- What you need to do: Write the next part of the blog post about making VCF gene variation files queryable in PostgreSQL, continuing from its final sentence.

- Study text:
Thursday, September 15, 2016

Blending gene sequence variation data into PostgreSQL

VCF, the Variant Call Format, is a clever idea. Instead of storing all genetic information of a sampled genome, it only stores the delta against some reference genome. This squeezes a lot of redundancy out of the data and thus occupies a lot less storage space.

Unfortunately, VCF is also a unwieldy format. Only a part is fixed, with metadata in the header describing fields in the body which in turn describe the actual data format of the samples.

This makes VCF especially hard to grasp for systems like Hadoop that work on chunked files spread over many compute nodes. With VCF, every chunk has to carry a copy of the header to make sense of the data it carries.

Formats like ADAM are under development that tackle this (any many more) problems, but when I was given the task to make VCF files accessible to a database last year, I took the direct route:

Since there have been already quite powerful tools and libraries to work with VCF files around for some time, I used Multicorn and PyVCF and wrote a foreign data wrapper for PostgreSQL that understands the VCF format.

[Dataset entries]
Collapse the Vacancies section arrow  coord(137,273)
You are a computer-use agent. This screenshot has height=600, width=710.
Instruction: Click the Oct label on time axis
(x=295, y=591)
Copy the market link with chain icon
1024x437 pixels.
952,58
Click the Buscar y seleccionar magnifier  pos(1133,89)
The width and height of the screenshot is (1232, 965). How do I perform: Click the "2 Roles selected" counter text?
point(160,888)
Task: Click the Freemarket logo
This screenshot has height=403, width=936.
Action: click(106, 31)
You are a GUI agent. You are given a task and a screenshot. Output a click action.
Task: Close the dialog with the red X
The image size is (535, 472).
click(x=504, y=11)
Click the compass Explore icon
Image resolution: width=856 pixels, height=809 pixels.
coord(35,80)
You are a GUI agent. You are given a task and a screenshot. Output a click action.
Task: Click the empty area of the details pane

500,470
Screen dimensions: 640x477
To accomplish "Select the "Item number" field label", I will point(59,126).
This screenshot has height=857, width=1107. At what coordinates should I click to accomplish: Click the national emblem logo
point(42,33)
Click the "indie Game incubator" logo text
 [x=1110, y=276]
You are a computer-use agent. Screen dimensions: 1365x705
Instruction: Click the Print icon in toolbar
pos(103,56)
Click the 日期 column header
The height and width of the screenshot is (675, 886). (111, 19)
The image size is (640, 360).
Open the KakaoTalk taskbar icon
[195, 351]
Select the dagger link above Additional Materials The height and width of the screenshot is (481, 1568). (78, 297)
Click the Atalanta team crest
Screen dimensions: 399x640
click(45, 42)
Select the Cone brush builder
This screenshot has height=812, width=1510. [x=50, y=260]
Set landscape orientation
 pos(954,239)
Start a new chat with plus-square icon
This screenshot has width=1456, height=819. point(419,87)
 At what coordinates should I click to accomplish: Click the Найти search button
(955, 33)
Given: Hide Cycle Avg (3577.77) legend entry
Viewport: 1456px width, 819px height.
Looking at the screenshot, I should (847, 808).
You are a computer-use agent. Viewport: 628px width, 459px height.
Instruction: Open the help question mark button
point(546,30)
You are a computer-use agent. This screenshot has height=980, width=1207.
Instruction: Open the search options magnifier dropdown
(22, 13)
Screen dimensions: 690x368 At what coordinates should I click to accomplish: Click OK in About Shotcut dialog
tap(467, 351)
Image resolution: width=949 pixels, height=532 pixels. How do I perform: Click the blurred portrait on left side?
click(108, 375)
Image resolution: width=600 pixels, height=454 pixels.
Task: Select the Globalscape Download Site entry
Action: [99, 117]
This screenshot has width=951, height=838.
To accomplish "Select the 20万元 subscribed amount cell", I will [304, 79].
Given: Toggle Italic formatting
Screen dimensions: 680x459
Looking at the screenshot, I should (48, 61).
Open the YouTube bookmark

- Answer below:
After it was finished, I realized that it had been done before...

However, my implementation is different in some parts. Most notably it abstracts more from the actual storage of the VCF files and it works with vanilla PyVCF and does not need any special modifications.

A few days ago, I was granted permission to release the code into the wild by the people who paid for it in the first place, so now you have the freedom of choice. ;-)

Ladies and Gentlemen, please take a look at just another multicorn based foreign data wrapper for VCF files for PostgreSQL, the one and only truly integrarelational DBMS.